Review of THE HOME FOR UNWANTED GIRLS by Joanna Goodman

3.5 Stars
In 1950s Quebec, Maggie Hughes, a 15-year-old, becomes pregnant.  Her family forces her to give up the baby and to cut off all contact with her boyfriend, Gabriel Phénix.  Her decision haunts her in later years so she sets out to find her daughter, but her search is constantly stonewalled.  Maggie’s perspective is alternated with that of Elodie, Maggie’s daughter.  We learn of her life in an orphanage and then in a psychiatric institution when the Duplessis government of the province had many orphans declared mentally deficient in order to receive more funding from the federal government.

The book focuses on a dark chapter in Quebec’s history.  I had heard of Duplessis orphans but knew little of the details.  The government’s role in what happened to children born out of wedlock, children “born in sin”, is made clear but so is the role of the Catholic Church.  Various orders of nuns were complicit in the scheme to maximize federal funding. 
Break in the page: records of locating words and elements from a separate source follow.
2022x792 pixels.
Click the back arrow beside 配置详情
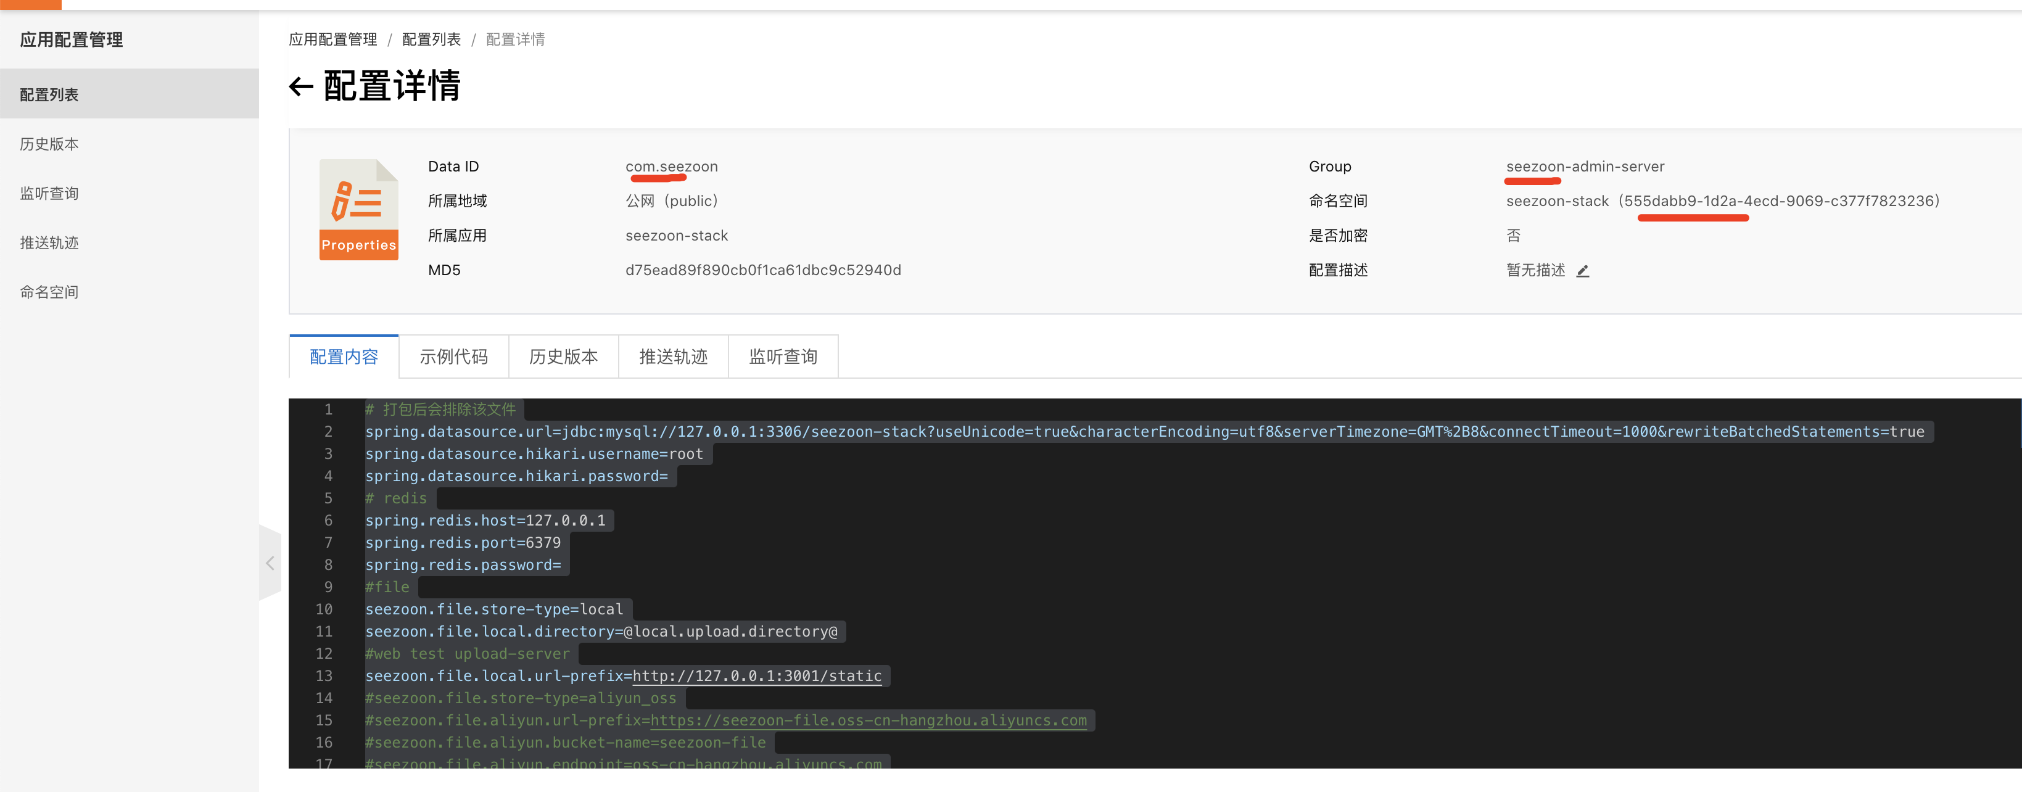click(x=301, y=86)

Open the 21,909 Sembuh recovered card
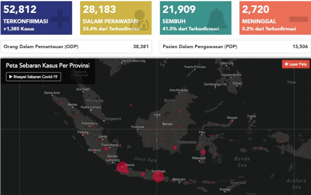[x=196, y=18]
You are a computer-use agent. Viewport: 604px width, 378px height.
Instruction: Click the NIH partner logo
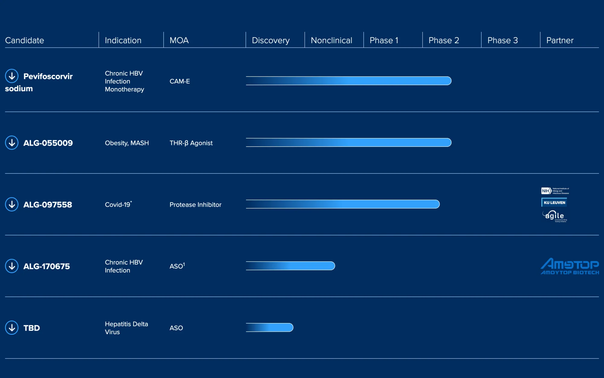555,191
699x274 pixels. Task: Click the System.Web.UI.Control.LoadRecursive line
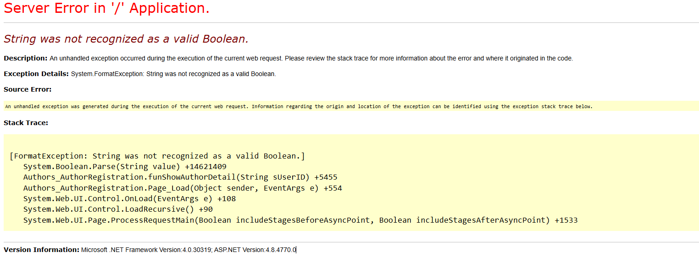[x=118, y=209]
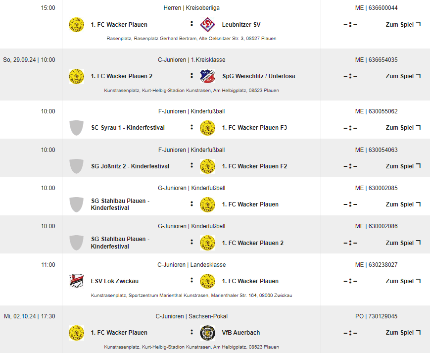Click the Wacker Plauen logo in the Kreisoberliga match
Viewport: 430px width, 353px height.
click(76, 25)
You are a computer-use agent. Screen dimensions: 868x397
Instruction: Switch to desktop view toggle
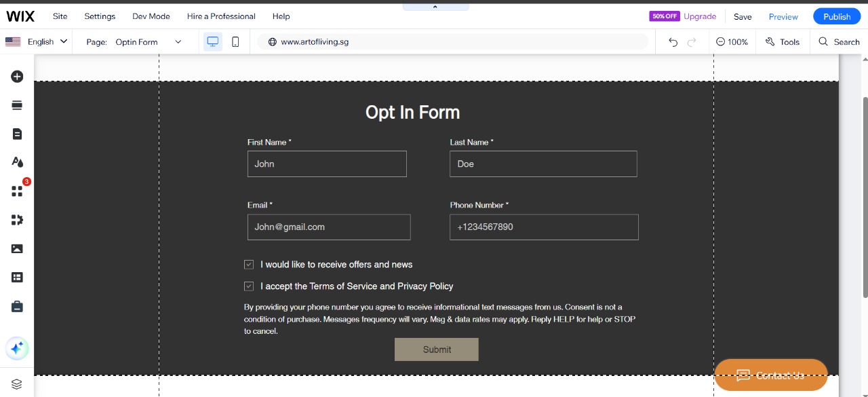pyautogui.click(x=213, y=42)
The novel also highlights English/French divisions in Quebec.  Most of the story is set in the Eastern Townships where both French and English “live in relative harmony – that is, relative to Quebec, where the French and English tolerate each other with precarious civility but don’t mingle the way other more homogeneous communities do.”  Maggie’s father, Wellington Hughes, is English and her mother is “pure laine French” so her home is “like the province in which she lives, where the French and English are perpetually vying for the upper hand.”  Her father wants his children to speak French because it will help them in business but he sends his children in English schools because “’French is the inferior language’” and “He’s cautioned Maggie many times about French boys, always reminding her that they're mostly poor, don’t finish school, and their teeth rot before they turn forty [because they drink so much Pepsi].” 

It is the characterization of Wellington Hughes that is most complex.  He is an interesting mix of contradictions.  He looks down on French Canadians but he marries a woman who “has never made any effort to absorb even the rudiments of the English language.”  He threatens to disown Maggie if she sees the French Canadian Gabriel but has a different opinion of Gabriel’s sister.  Much is explained about him in the latter half of the novel so Wellington emerges as a fully developed character who arouses both anger and sympathy in the reader.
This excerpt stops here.